THE TASK - What is the number of lines in the data that hold the string "screenshot"? Reply with that number only.

DATASET -
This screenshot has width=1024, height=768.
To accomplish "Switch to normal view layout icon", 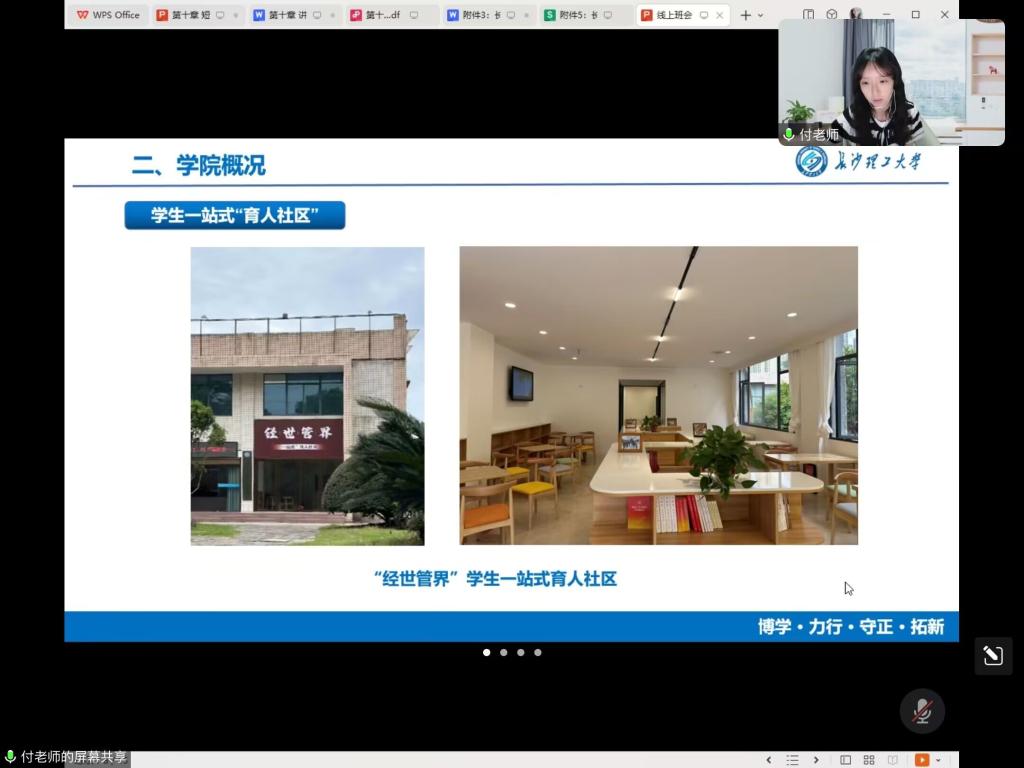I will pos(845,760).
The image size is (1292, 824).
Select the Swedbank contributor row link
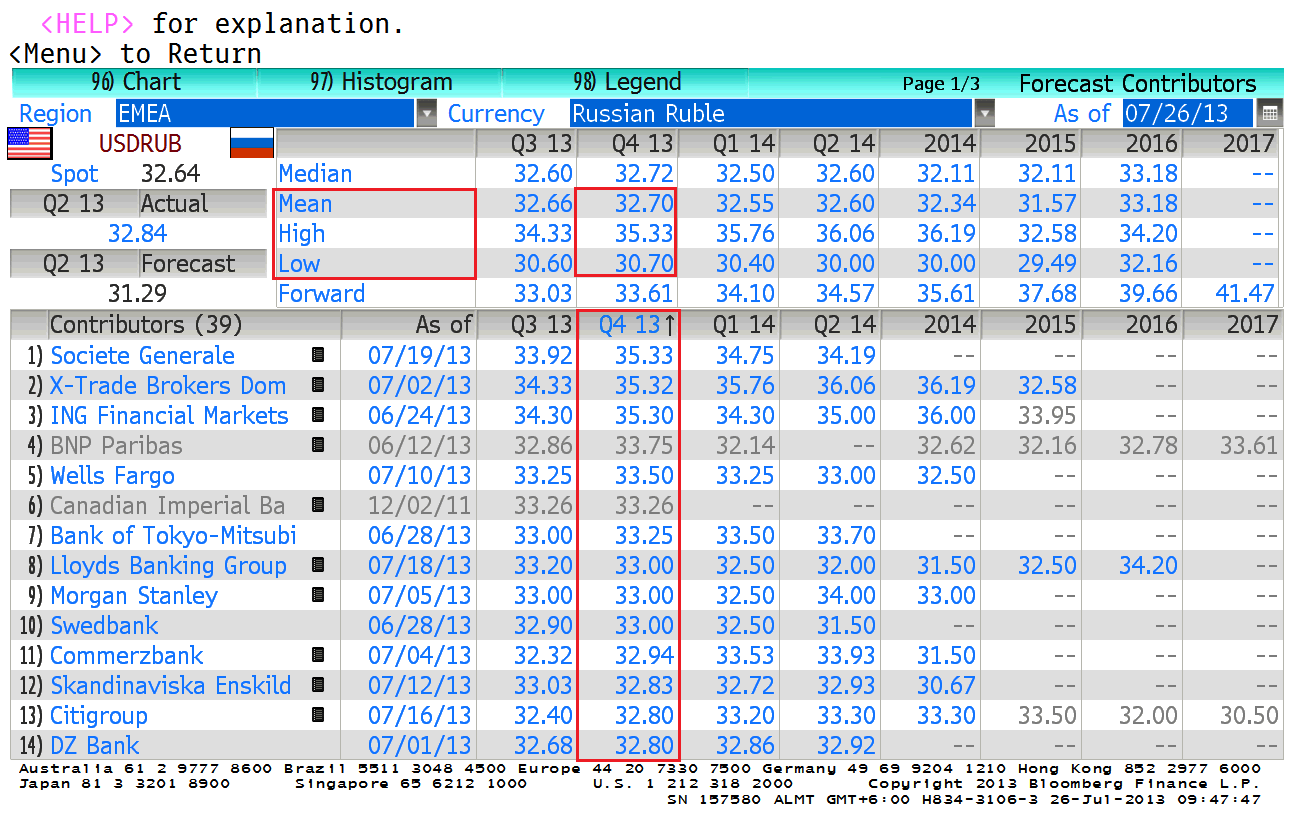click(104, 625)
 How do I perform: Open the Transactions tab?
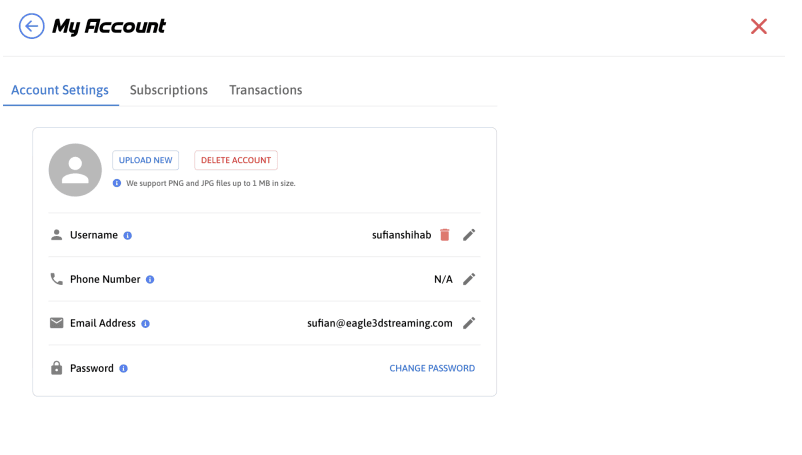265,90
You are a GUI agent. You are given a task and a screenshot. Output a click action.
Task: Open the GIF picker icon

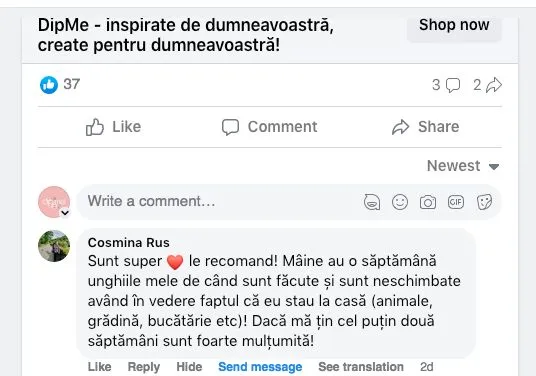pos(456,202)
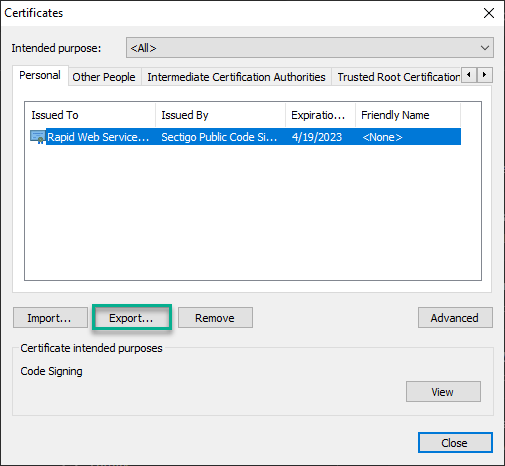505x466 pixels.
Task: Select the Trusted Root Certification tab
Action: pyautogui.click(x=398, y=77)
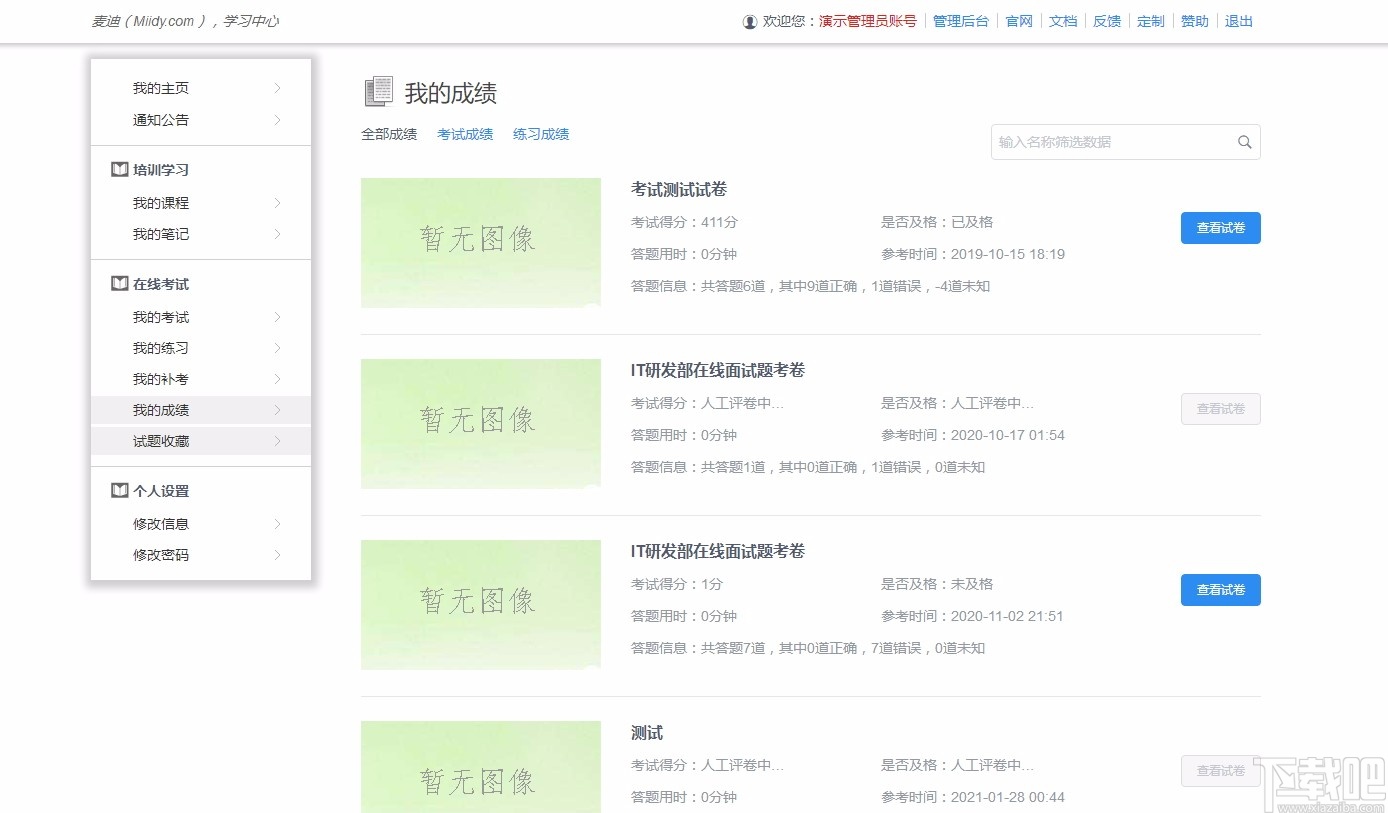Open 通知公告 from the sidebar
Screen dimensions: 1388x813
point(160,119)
* * *
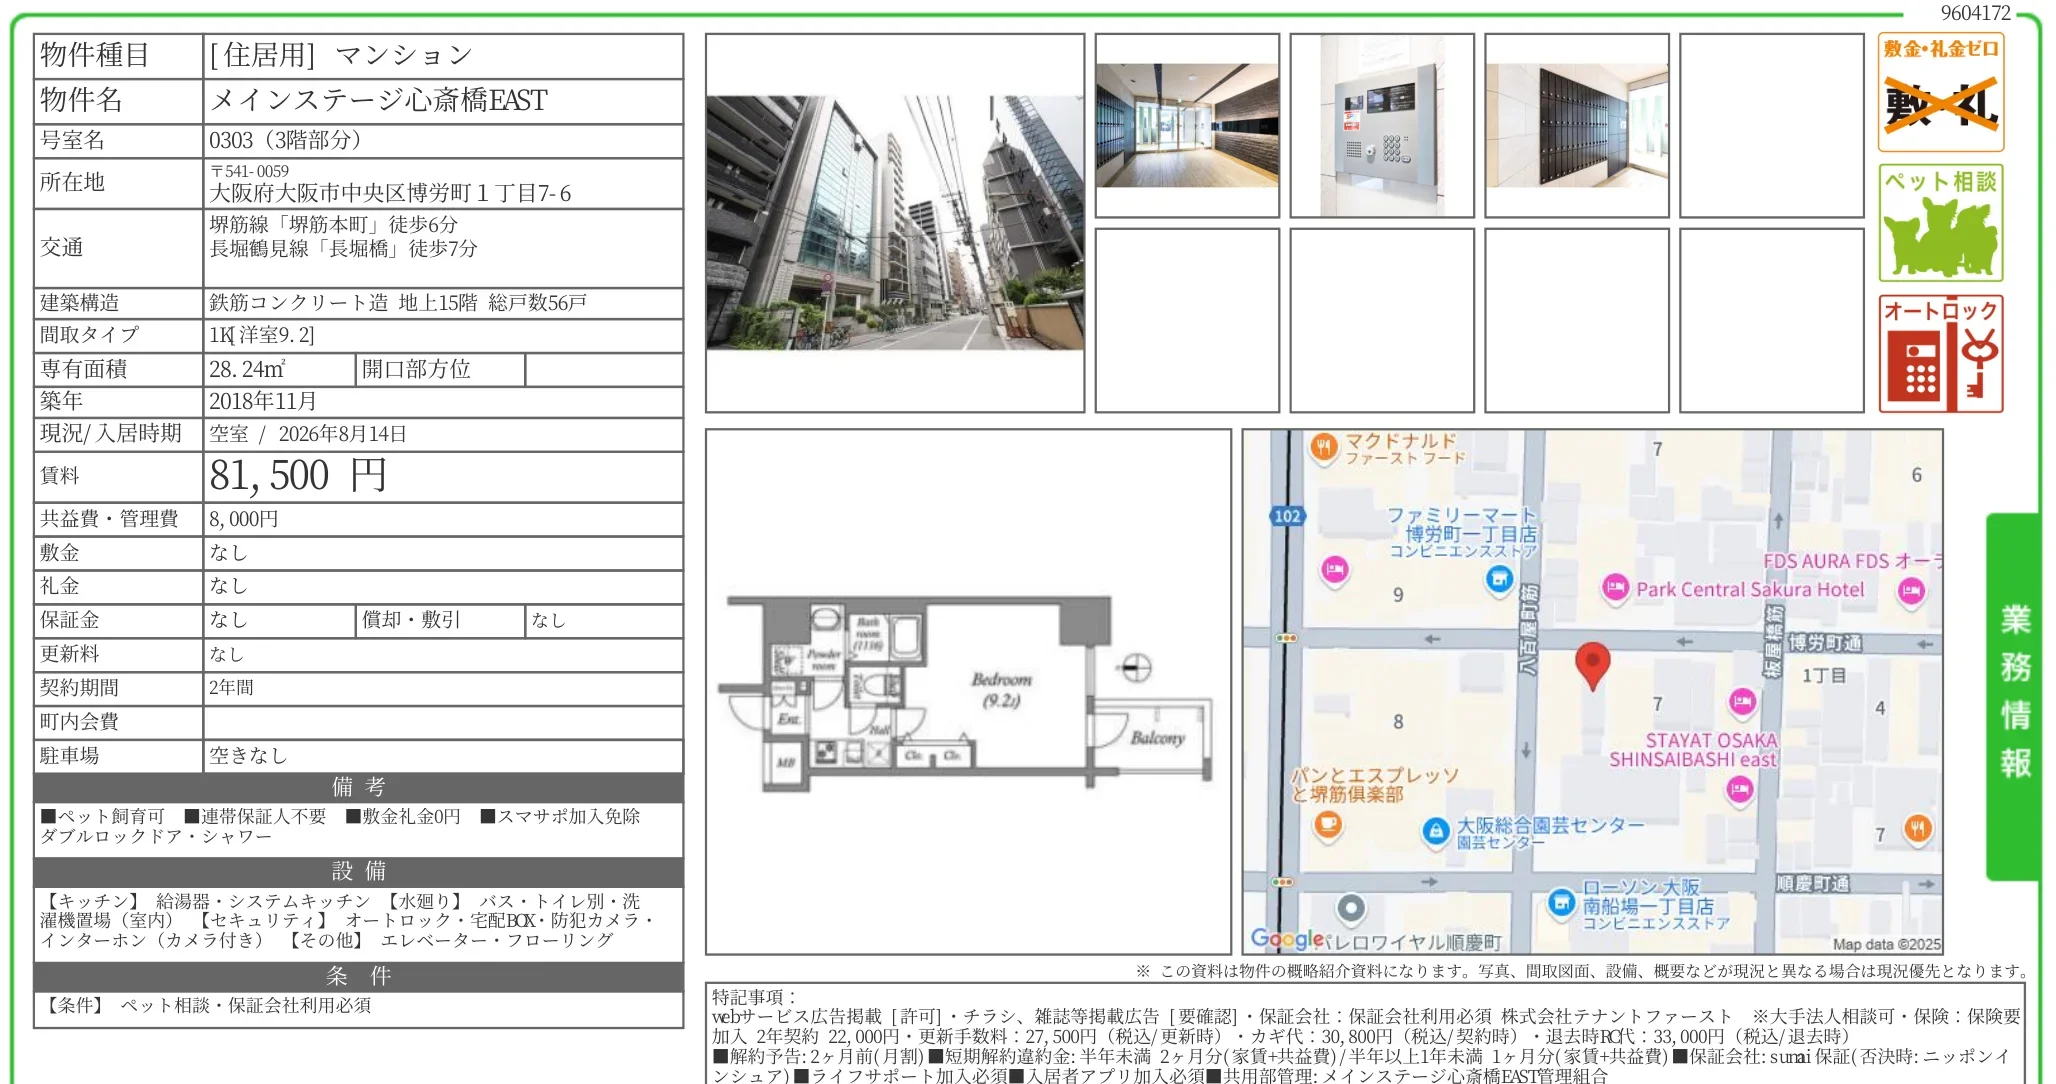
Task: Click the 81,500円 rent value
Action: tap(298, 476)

TASK OUTPUT - 2